Work order: Print the records below exactly; all of them are needed.

(Stored data entries)
---------------

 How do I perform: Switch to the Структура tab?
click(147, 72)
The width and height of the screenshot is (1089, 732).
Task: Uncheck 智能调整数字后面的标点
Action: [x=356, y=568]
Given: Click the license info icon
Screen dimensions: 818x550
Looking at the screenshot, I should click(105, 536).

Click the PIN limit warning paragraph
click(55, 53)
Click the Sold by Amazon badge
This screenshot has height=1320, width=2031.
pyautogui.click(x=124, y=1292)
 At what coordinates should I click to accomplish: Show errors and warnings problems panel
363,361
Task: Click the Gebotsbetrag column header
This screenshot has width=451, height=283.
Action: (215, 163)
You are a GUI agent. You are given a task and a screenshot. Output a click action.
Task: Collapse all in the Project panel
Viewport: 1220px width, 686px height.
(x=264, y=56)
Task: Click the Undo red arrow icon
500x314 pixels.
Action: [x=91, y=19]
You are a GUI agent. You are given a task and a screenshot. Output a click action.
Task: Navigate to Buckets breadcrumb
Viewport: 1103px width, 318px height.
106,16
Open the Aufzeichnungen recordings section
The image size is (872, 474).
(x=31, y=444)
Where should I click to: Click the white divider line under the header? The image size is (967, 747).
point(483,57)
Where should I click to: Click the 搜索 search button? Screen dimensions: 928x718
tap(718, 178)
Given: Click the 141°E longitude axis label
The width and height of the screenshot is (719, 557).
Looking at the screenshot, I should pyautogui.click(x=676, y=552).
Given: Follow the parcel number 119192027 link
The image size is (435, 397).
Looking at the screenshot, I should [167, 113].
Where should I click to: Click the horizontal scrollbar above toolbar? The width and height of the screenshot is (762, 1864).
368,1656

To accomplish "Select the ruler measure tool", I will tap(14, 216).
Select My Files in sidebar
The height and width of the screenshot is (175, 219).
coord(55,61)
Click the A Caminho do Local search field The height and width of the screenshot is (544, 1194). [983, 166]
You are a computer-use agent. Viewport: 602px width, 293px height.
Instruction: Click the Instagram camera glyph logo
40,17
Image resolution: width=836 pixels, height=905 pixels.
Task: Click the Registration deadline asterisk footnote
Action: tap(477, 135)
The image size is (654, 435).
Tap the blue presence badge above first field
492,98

---------------

Response area:
 How do I perform: Switch to the Структура tab?
click(147, 72)
The width and height of the screenshot is (1089, 732).
Task: Uncheck 智能调整数字后面的标点
Action: [x=356, y=568]
Given: Click the license info icon
Screen dimensions: 818x550
Looking at the screenshot, I should click(105, 536).

Click the PIN limit warning paragraph
click(55, 53)
Click the Sold by Amazon badge
This screenshot has height=1320, width=2031.
pyautogui.click(x=124, y=1292)
 At what coordinates should I click to accomplish: Show errors and warnings problems panel
363,361
Task: Click the Gebotsbetrag column header
This screenshot has width=451, height=283.
Action: (215, 163)
You are a GUI agent. You are given a task and a screenshot. Output a click action.
Task: Collapse all in the Project panel
Viewport: 1220px width, 686px height.
(x=264, y=56)
Task: Click the Undo red arrow icon
500x314 pixels.
Action: [x=91, y=19]
You are a GUI agent. You are given a task and a screenshot. Output a click action.
Task: Navigate to Buckets breadcrumb
Viewport: 1103px width, 318px height.
106,16
Open the Aufzeichnungen recordings section
The image size is (872, 474).
(x=31, y=444)
Where should I click to: Click the white divider line under the header? The image size is (967, 747).
point(483,57)
Where should I click to: Click the 搜索 search button? Screen dimensions: 928x718
tap(718, 178)
Given: Click the 141°E longitude axis label
The width and height of the screenshot is (719, 557).
Looking at the screenshot, I should pyautogui.click(x=676, y=552).
Given: Follow the parcel number 119192027 link
The image size is (435, 397).
Looking at the screenshot, I should [167, 113].
Where should I click to: Click the horizontal scrollbar above toolbar? The width and height of the screenshot is (762, 1864).
368,1656

To accomplish "Select the ruler measure tool", I will tap(14, 216).
Select My Files in sidebar
The height and width of the screenshot is (175, 219).
coord(55,61)
Click the A Caminho do Local search field The height and width of the screenshot is (544, 1194). [983, 166]
You are a computer-use agent. Viewport: 602px width, 293px height.
Instruction: Click the Instagram camera glyph logo
40,17
Image resolution: width=836 pixels, height=905 pixels.
Task: Click the Registration deadline asterisk footnote
Action: tap(477, 135)
The image size is (654, 435).
Tap the blue presence badge above first field
492,98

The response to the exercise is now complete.